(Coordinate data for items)
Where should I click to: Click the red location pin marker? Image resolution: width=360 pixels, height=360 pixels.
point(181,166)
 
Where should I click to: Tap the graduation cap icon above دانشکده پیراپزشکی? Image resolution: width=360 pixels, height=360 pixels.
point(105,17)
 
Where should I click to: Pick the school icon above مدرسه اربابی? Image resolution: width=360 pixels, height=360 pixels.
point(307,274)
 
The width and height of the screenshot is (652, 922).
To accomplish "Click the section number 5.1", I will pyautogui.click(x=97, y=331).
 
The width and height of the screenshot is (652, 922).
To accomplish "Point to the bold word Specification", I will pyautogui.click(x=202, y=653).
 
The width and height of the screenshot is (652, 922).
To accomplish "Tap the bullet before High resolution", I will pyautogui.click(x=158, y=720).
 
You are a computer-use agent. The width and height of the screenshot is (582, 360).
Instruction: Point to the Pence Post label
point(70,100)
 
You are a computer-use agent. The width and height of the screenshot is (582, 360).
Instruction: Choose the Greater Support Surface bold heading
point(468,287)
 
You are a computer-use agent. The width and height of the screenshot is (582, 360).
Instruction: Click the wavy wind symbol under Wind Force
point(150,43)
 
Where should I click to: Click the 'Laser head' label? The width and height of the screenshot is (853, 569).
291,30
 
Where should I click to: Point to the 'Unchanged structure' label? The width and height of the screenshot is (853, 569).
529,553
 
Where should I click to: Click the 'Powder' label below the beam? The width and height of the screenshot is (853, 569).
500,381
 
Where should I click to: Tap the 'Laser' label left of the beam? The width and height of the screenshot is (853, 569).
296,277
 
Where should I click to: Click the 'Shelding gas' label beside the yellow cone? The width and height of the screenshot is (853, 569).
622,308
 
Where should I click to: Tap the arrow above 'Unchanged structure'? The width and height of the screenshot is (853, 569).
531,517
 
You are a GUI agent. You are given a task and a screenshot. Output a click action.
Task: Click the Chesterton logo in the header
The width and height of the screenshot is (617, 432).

> [PROMPT]: Print the lines from the one containing "You are a GUI" through the last line above, both included, with no changes.

> [REPLY]:
You are a GUI agent. You are given a task and a screenshot. Output a click action.
Task: Click the Chesterton logo in the header
The width and height of the screenshot is (617, 432).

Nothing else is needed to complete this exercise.